* **Problem statement**: Copy the material from its first line through the line containing "Action: coord(71,481)", swapping "folder icon" for "folder button" and leaving everything else unchanged.

* **Records**:
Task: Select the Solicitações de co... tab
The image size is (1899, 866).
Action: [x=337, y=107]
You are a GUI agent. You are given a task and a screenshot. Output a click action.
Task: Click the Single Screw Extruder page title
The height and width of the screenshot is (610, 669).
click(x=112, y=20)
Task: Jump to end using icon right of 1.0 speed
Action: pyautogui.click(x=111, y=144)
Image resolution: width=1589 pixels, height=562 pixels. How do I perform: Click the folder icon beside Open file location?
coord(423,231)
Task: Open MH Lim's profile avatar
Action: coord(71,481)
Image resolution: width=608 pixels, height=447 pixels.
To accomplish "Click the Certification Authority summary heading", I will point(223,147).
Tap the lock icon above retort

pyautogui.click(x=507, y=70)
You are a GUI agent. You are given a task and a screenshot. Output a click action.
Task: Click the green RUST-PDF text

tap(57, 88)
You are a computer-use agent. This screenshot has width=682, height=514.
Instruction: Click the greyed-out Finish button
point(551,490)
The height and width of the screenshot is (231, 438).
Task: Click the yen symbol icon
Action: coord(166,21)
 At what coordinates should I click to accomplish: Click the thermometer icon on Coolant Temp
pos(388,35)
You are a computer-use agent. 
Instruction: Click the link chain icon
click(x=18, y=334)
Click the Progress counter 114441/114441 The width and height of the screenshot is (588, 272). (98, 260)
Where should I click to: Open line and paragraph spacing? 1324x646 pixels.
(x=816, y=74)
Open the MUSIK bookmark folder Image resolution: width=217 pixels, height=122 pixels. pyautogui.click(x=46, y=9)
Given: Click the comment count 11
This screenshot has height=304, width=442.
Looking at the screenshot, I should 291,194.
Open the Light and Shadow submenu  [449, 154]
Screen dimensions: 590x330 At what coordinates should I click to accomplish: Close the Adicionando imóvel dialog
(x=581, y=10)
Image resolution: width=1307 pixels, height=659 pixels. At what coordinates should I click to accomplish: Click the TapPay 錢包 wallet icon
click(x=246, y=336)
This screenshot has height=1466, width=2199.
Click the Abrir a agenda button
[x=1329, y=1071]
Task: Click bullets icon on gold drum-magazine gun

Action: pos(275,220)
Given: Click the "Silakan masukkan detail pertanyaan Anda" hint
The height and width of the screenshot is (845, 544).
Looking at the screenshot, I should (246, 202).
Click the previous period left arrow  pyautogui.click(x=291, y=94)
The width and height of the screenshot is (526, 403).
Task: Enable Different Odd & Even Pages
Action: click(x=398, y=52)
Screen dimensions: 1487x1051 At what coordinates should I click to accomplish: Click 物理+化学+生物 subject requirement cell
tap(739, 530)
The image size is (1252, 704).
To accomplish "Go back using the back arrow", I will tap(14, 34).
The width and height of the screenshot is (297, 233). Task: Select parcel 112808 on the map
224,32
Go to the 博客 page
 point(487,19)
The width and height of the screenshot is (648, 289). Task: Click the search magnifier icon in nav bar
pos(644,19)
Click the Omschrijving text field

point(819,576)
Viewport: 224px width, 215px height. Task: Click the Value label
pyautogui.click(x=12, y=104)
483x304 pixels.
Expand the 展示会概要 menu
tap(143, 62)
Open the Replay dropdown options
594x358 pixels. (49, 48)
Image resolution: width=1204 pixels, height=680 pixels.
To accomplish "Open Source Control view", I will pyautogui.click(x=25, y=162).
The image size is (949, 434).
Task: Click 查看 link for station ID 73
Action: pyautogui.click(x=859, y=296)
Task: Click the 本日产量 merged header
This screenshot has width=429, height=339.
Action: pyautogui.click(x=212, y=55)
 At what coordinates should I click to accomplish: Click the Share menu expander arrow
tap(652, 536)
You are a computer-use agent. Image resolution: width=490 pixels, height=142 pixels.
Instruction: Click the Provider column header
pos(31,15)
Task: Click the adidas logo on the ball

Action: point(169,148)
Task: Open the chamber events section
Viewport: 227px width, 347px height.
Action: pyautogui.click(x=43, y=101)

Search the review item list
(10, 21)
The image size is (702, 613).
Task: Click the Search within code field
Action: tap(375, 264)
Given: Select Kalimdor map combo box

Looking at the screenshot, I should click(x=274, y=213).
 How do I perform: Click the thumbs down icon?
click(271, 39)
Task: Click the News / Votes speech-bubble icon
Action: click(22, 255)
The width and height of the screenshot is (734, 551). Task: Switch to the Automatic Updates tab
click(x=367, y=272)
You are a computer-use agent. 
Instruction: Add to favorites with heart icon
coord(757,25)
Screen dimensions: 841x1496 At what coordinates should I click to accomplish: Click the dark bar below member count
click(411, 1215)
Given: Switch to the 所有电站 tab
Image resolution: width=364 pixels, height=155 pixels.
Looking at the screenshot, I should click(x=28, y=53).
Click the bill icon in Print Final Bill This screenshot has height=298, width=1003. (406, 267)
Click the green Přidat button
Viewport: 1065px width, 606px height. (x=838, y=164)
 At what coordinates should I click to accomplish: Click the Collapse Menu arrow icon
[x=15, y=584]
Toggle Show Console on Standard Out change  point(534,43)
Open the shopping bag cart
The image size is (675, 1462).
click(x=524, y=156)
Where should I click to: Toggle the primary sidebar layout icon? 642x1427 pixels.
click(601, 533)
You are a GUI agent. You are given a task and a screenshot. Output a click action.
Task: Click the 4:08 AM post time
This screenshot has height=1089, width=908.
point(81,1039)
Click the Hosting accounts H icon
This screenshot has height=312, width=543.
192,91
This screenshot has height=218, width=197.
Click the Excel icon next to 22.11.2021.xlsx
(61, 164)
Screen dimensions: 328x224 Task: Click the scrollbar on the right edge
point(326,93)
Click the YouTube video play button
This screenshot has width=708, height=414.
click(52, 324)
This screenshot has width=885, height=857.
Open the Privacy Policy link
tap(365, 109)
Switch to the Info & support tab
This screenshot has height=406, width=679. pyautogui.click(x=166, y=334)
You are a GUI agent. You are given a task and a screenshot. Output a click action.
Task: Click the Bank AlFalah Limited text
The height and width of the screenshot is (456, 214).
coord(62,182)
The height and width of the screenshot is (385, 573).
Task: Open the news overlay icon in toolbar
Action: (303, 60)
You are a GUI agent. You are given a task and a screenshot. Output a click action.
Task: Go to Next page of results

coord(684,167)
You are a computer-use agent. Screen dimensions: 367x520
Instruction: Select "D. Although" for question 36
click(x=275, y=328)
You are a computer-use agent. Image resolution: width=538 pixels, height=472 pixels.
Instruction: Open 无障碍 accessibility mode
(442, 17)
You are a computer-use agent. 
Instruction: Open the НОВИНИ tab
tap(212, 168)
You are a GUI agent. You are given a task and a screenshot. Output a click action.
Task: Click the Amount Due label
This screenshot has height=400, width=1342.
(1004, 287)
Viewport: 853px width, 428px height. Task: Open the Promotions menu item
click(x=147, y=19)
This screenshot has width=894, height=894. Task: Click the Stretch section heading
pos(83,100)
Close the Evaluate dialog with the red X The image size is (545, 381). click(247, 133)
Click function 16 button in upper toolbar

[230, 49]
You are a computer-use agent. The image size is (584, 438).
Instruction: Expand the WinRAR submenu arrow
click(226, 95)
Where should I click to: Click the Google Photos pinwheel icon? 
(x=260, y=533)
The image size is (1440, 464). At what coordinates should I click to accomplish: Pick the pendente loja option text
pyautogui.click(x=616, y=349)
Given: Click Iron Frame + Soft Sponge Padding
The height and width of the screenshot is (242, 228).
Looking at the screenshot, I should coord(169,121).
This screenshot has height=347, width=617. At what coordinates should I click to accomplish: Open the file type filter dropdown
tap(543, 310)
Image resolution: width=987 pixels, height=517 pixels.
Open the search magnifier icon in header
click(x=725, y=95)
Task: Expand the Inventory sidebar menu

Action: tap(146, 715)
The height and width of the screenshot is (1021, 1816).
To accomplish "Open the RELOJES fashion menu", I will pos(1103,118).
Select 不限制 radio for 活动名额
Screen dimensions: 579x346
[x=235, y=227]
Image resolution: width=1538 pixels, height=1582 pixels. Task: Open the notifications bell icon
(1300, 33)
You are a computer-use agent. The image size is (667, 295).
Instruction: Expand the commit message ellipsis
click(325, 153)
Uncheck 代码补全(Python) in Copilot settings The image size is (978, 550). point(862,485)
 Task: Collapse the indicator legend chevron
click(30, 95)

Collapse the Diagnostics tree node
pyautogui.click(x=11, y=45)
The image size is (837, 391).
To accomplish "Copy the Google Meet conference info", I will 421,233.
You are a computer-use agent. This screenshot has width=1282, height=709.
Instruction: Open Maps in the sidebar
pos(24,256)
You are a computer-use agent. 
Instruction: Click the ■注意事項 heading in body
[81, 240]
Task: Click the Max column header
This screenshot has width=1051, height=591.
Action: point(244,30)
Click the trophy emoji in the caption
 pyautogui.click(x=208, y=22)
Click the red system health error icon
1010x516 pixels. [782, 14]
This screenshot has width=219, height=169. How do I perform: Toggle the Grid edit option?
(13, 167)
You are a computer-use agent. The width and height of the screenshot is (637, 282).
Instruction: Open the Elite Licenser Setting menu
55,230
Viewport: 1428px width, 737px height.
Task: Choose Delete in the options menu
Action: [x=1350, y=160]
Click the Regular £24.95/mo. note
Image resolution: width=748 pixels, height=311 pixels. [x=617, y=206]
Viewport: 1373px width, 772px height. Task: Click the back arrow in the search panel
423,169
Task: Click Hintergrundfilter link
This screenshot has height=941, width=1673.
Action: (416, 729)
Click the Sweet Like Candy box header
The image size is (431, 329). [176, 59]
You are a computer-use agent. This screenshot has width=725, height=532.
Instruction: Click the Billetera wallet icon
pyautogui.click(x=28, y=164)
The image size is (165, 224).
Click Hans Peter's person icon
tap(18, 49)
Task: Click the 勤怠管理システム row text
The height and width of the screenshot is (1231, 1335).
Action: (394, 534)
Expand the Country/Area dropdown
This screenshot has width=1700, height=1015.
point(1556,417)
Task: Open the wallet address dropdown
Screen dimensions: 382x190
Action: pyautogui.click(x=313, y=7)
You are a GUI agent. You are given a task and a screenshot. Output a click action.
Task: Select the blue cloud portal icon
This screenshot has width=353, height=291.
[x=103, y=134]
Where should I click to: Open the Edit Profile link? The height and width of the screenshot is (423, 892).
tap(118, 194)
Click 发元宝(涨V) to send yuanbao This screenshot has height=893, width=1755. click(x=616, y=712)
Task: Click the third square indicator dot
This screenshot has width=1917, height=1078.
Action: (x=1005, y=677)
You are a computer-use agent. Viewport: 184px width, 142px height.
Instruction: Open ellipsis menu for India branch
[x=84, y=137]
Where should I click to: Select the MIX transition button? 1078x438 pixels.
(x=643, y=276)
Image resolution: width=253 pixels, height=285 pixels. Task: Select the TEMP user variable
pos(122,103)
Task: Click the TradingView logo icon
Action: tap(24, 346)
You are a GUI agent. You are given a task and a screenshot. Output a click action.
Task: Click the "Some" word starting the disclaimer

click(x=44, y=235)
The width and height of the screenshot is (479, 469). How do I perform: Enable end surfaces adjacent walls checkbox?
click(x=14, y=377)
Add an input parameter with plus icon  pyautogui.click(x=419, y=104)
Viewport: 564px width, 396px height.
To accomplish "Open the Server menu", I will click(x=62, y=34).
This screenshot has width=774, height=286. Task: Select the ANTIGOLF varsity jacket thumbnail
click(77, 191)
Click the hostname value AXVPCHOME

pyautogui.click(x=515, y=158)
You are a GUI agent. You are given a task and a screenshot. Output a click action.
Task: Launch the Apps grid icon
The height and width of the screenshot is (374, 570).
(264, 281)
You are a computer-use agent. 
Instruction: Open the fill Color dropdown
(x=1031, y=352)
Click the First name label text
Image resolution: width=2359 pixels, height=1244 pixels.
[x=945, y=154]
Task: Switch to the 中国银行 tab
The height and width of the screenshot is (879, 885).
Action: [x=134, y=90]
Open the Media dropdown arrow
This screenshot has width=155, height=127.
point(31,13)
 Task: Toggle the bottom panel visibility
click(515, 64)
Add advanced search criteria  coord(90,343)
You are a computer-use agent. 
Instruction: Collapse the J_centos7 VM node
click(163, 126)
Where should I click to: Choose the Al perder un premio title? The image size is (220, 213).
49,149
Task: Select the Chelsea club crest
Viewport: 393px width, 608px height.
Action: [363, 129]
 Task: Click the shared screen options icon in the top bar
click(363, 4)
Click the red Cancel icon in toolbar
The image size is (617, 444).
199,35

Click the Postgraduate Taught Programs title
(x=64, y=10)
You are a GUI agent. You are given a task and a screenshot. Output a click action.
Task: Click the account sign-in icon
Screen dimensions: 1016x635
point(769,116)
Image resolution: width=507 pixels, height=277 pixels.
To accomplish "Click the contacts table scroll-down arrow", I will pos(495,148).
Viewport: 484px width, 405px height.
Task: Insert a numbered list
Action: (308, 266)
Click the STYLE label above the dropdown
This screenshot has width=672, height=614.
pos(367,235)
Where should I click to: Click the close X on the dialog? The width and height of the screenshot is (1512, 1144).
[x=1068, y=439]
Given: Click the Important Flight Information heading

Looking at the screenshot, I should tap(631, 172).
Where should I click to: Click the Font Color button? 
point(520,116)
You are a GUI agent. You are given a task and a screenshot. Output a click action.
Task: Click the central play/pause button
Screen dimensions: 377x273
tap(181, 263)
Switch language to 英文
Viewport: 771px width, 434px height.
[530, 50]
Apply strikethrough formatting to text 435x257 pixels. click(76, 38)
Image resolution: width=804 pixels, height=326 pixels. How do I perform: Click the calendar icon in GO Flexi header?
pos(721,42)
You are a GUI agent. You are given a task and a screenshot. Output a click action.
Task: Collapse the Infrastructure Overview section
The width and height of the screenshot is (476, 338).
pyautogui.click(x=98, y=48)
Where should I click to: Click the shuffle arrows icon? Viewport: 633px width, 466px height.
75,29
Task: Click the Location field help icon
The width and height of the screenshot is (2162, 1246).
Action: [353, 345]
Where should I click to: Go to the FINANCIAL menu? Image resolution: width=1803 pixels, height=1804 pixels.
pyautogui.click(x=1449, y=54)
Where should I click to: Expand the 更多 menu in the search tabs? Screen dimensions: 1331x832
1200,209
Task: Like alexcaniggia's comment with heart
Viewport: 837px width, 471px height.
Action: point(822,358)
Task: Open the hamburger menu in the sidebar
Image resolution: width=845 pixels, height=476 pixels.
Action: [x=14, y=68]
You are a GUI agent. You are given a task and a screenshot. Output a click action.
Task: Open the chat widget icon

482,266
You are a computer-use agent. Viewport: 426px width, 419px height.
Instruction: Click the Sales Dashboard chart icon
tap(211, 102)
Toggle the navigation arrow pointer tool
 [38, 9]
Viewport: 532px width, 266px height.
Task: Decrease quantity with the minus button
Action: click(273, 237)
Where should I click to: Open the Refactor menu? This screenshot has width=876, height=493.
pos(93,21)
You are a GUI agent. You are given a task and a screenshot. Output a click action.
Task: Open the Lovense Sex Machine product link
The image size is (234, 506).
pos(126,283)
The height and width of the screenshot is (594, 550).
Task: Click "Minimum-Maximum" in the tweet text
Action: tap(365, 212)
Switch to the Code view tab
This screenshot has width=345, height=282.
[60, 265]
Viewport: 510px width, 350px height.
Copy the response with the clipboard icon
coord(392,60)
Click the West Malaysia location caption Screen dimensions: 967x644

* **Exercise result**:
Task: Select the Solicitações de co... tab
The image size is (1899, 866).
Action: [x=337, y=107]
You are a GUI agent. You are given a task and a screenshot. Output a click action.
Task: Click the Single Screw Extruder page title
The height and width of the screenshot is (610, 669).
click(x=112, y=20)
Task: Jump to end using icon right of 1.0 speed
Action: pyautogui.click(x=111, y=144)
Image resolution: width=1589 pixels, height=562 pixels. How do I perform: Click the folder button beside Open file location?
coord(423,231)
Task: Open MH Lim's profile avatar
Action: coord(71,481)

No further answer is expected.